Tuesday, March 15, 2011

Chelsea Biondolillo - to MA or to MFA, that is the question (2013)

Evening, y'all. I am not from the South, but I've lived in it for several of the last 15 years.

This season was my second round of applications. Last year, I applied to seven MFAs and was rejected by every one of them without so much as a wait-list. I spent the last year writing, revising, and submitting to online and print journals along with literary blog/mag hybrids. It seems to have helped: my feedback this year has been knee-knockingly encouraging. Just when I really needed it.

Much of the last year was also devoted to researching programs, talking to professors, weighing the different programs against my long term goals--I ended up applying to a mix of MAs and MFAs.

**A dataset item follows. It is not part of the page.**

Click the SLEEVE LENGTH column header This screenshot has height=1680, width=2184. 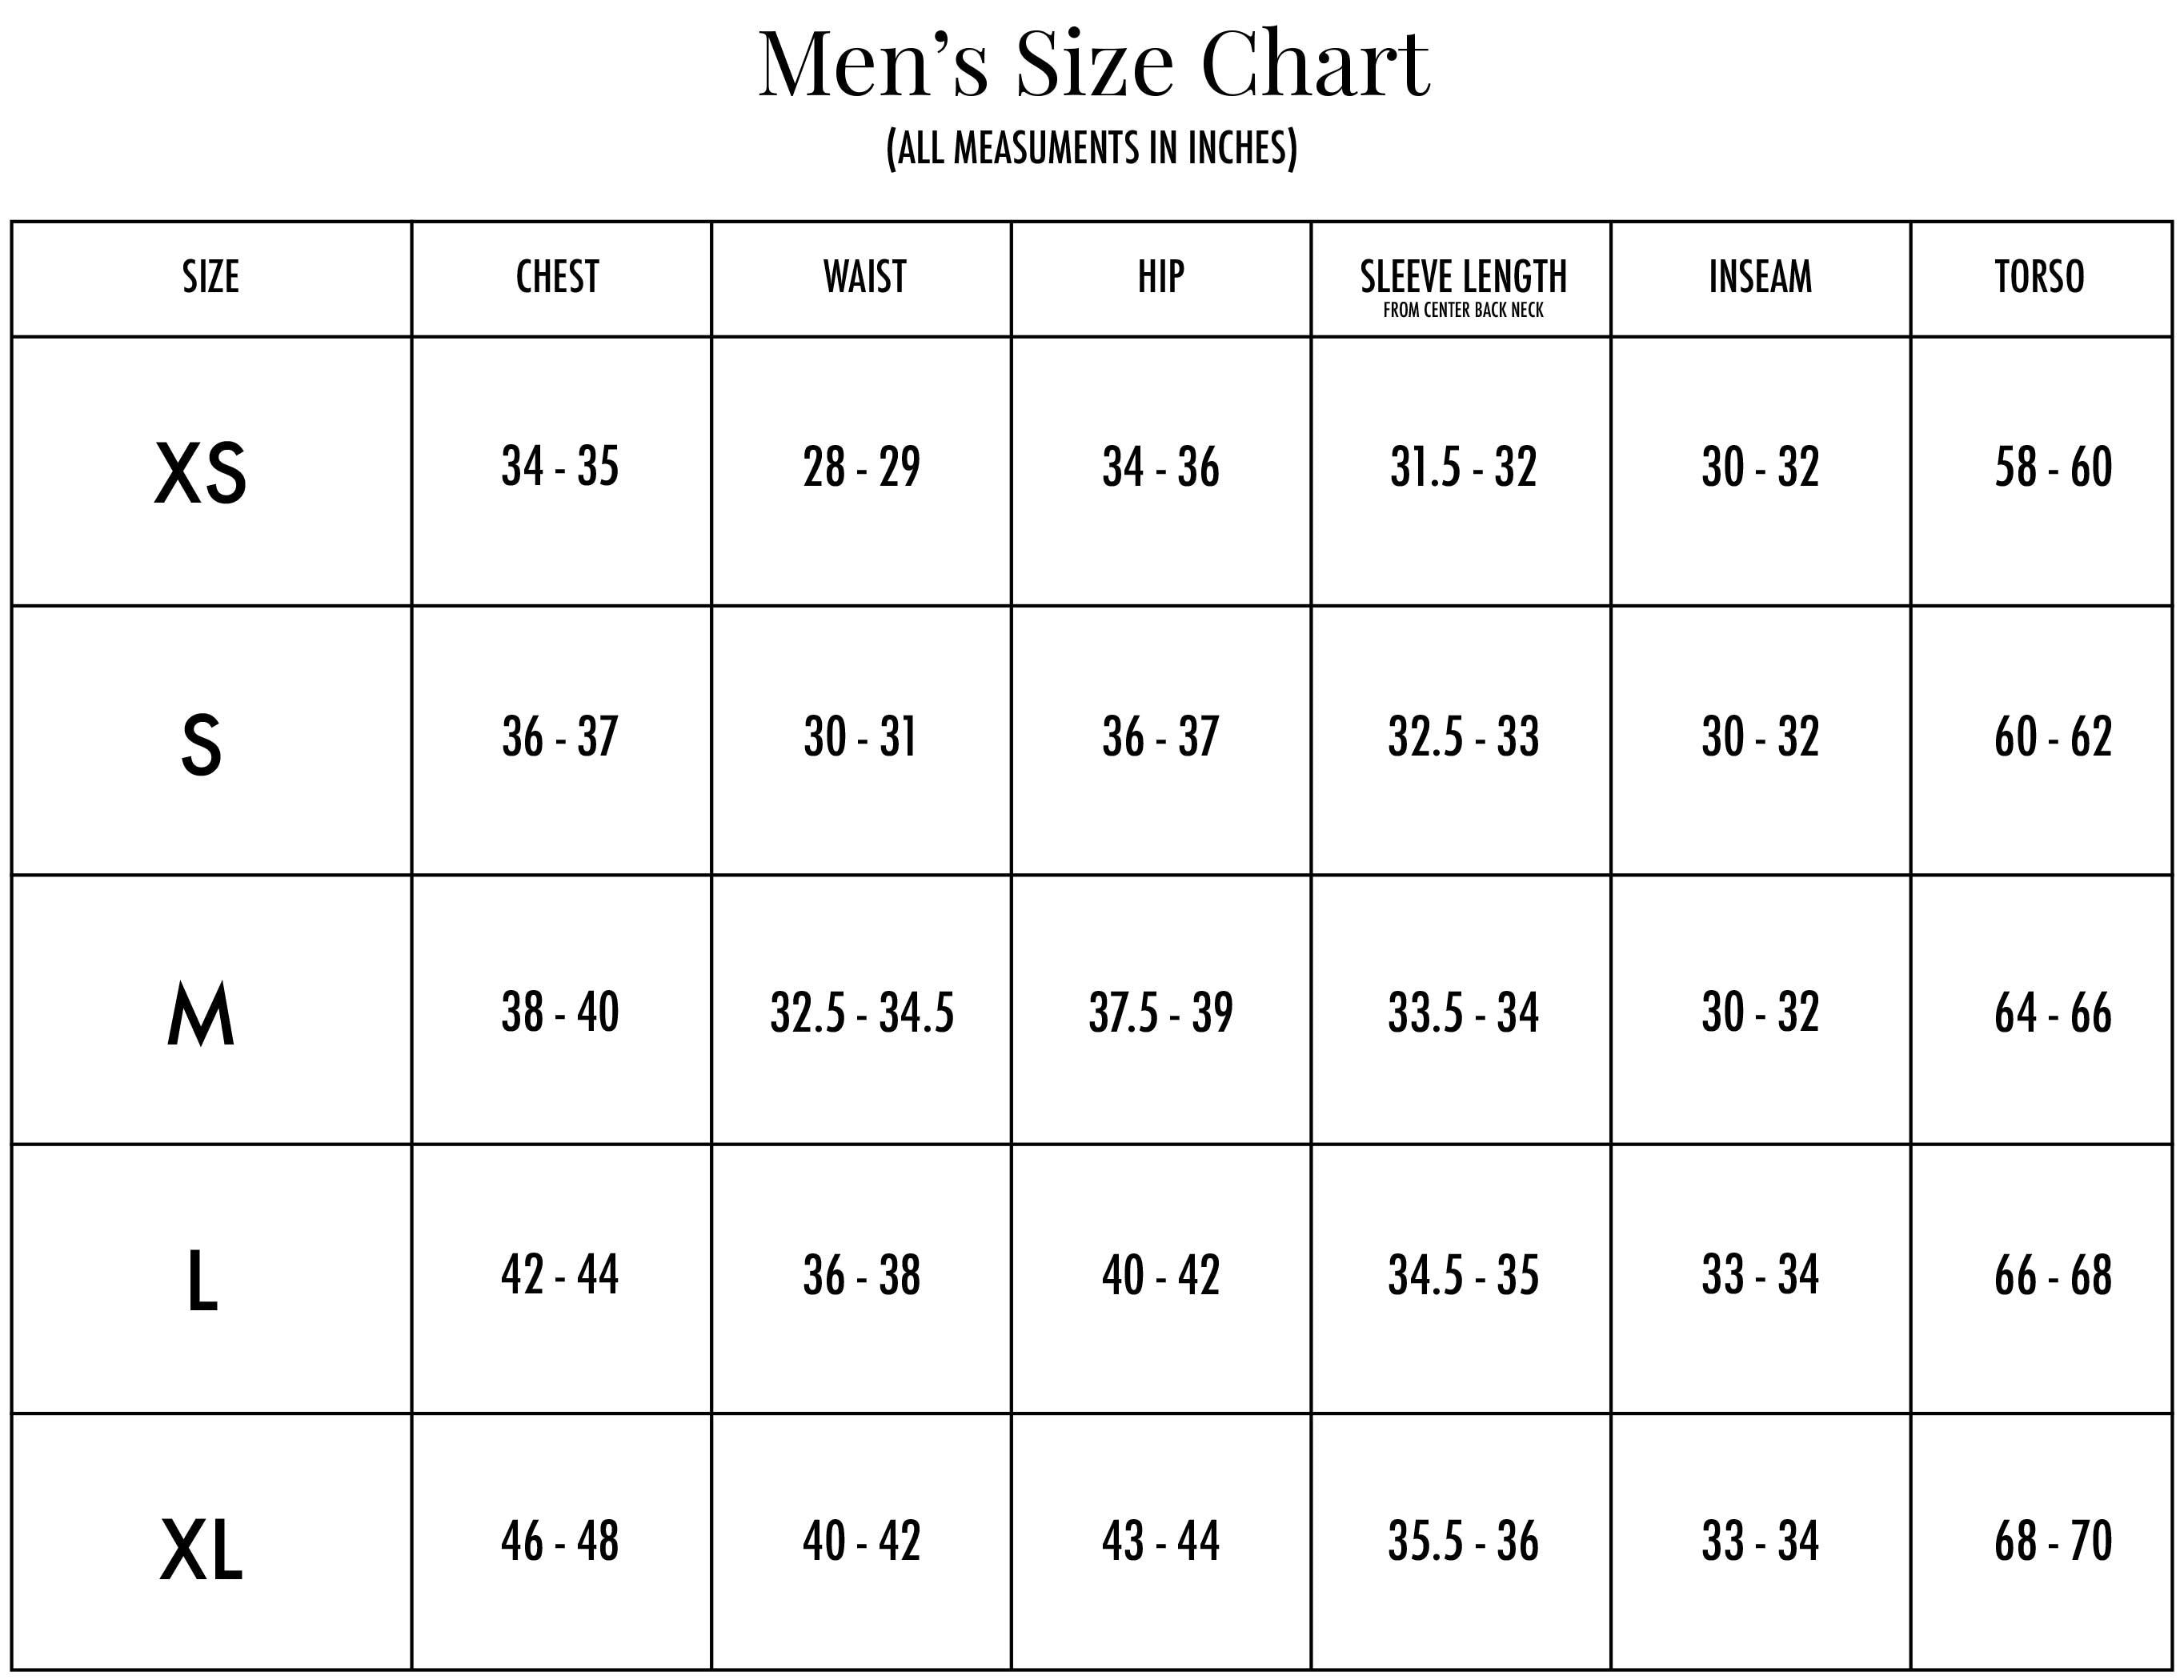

Right now, five schools have extended offers, and a couple more have me hanging on the line. I plan on graduating from somewhere in two years, but I am not sure where, yet. I am trying to decide between pursuing an MA in English with a Creative Writing focus, or an MFA in nonfiction. I have become the queen of overthinking, overanalyzing, and compulsive list making.

I like the MA for the additional lit foundation, and marketability it would lend me as a future prospective teacher. (I would apply to an MFA or PhD after graduation.)

I like the MFA for that solid--or nearly solid--year of writing a thesis. I mean writing is why we're all here, right?

Not to mention that each of the schools have their own strengths and weaknesses. Ayiyi.

There's still a month to go, and I am sure there yet remains a course catalog out there I can cross-reference to the Farmer's Almanac. Got any runes I can borrow? Can anyone pitch a lucky number my way? Do you know which colors are most auspicious for Oxen/Geminis?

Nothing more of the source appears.